Bert leaned to my left this time and took another peek behind me.

“She don’t look like she packs much of a punch.”

“She hit me with her purse,” I explained, “and she had a big jar of Pond’s cold cream in it.”

“Ha ha, beautiful! I like a woman with spirit!”

“Is she still there?”

“Oh, yeah, she’s there, all right, and it looks like she’s boogalooing closer, too.”

“Damn,” I said. “Damn. Damn it.”

“Hey, buddy, that kind of language doesn’t help.”

“Sorry.”

“You should say ‘Darn’ if you must say something. Or even better, ‘Gee’.



“So is this what you do as a guardian angel? Tell people to watch their language?”

“And is this what you do as a human being? Tell guardian angels how to do their fucking job?”

“Look,” I said, “there, you just cursed.”

“Fuck is not a curse. It’s a crude word but it’s not a curse word.”

“Well, how come you can say f–”



“Don’t say it.”

“Okay,” I said. “But how come you get to say the F-word and I can’t even say ‘damn’?”

“I told you not to say that word.”

“Fine,” I said. “Then how come you get to say the F-word and I can’t even say the D-word.”

“Because,” he said, “I am an angel. And you are only a human being. And before you start complaining let me say I don’t make the rules. Now come on, let’s shake a leg. I want to meet Jesus, or Josh, or whatever he’s calling himself these days.”

“But if I turn around she’ll see me.”

“This what, Edie is it?”

“Emily.”

“You’re that afraid of her.”

“You’d be afraid too if she knocked you out with her purse.”



“Okay, Arnie, now bend down closer to me because I’m going to tell you something.”

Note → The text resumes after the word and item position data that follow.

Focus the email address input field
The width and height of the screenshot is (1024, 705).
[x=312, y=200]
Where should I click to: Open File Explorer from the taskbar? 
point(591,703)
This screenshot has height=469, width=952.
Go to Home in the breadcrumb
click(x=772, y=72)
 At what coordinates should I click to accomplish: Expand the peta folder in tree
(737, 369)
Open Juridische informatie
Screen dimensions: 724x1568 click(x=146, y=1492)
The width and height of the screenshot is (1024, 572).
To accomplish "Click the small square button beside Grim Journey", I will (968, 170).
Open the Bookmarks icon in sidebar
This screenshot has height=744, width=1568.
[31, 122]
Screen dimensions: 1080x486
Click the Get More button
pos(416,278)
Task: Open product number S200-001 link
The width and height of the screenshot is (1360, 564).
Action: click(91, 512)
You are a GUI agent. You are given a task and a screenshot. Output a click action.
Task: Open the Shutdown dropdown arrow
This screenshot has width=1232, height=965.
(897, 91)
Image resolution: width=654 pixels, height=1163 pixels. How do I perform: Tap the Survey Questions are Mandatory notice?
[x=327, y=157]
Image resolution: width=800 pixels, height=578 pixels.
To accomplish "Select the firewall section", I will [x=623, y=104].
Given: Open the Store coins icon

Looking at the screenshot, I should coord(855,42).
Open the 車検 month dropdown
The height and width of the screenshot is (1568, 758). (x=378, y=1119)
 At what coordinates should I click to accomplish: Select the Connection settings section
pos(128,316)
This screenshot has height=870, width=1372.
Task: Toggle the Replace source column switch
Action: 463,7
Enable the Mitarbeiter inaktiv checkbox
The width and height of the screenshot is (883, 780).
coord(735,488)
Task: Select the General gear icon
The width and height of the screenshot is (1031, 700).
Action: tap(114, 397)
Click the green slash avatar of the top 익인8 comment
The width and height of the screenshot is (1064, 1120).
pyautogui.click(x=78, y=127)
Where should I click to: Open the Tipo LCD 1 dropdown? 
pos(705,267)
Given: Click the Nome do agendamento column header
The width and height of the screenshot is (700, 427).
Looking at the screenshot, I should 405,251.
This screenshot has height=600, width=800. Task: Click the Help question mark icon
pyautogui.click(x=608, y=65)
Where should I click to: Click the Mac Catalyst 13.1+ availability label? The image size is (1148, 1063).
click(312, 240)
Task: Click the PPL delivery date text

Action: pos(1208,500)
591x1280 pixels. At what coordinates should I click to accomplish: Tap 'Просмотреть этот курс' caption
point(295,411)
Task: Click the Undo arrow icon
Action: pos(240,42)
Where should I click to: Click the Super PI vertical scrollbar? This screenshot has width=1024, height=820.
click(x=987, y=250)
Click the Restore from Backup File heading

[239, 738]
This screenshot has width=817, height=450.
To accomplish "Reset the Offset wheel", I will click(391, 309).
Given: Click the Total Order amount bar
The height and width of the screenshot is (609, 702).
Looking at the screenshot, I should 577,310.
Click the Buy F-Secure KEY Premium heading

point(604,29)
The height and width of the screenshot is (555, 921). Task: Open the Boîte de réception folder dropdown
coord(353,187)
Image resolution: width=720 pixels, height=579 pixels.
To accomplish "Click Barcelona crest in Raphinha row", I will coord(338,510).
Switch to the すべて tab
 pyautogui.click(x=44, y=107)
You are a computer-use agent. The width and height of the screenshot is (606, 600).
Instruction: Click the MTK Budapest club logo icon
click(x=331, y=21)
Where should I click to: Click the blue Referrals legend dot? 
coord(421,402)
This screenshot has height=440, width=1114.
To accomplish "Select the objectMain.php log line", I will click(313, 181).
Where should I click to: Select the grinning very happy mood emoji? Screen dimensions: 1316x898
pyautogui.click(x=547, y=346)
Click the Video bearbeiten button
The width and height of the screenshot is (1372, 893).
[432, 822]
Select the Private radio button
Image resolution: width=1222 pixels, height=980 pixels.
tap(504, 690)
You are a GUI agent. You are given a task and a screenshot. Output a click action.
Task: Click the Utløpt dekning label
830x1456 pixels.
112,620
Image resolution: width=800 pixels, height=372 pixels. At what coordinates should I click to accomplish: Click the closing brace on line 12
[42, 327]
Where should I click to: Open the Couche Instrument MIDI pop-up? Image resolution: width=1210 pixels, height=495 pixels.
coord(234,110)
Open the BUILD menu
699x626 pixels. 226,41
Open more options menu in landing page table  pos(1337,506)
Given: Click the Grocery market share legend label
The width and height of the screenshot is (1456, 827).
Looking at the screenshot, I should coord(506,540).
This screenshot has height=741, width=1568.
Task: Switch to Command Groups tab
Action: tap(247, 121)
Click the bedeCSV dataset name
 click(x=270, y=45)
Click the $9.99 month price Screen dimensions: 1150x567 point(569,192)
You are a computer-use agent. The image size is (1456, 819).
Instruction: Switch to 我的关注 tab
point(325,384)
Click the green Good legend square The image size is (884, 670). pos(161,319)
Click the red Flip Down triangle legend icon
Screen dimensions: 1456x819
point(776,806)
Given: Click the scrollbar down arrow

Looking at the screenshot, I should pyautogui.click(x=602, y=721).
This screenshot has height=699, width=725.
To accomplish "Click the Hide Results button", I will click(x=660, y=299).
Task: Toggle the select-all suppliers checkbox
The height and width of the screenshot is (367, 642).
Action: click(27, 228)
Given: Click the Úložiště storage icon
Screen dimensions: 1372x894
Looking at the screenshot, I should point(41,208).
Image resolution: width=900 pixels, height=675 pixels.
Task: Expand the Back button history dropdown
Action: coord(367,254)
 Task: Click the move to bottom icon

“I can hear you okay from where I am,” I said.

“Good. Because I want you to listen to me and listen tight.”

“Okay,” I said.

“And stop darting your eyes around while I’m talking to you.”

“Look,” I said, “Bert – and it’s okay I call you Bert, right?”

“I thought we had already established that.”

“Okay, then,” I said. “Bert. Will you please just tell me what you have to say and be done with it.”

“Telling me my job again.”

“Okay,” I said. “Don’t tell me what you were going to say. I don’t care.”

“What I was going to say,” he said, “before you got so fucking weird – is that as your guardian angel I am advising you to stop being such a pussy, afraid of some little female, and turn around and lead us to your friend Josh. That is what I am advising you, in my capacity as your guardian angel. And, believe me, I have been doing this job a long time. Now let’s move.”

“If we wait she may go to the other side of the bar, where she might not see me.”

“You’re grasping at straws now.”

“But you don’t know her.”

“I think she sounds fascinating.”

“She’s not. She’s really boring.”



“Maybe you just need to get to know her better.”

“I don’t want to get to know her better. And anyway, she’s a character in a novel.”

“Well, so are you, that is if I’m following you correctly.”

“But this is not the real me. I’m only stuck in this body.”

“That’s what every human being ever since Adam and Eve has said.”

“Look, you’re supposed to be my guardian angel –”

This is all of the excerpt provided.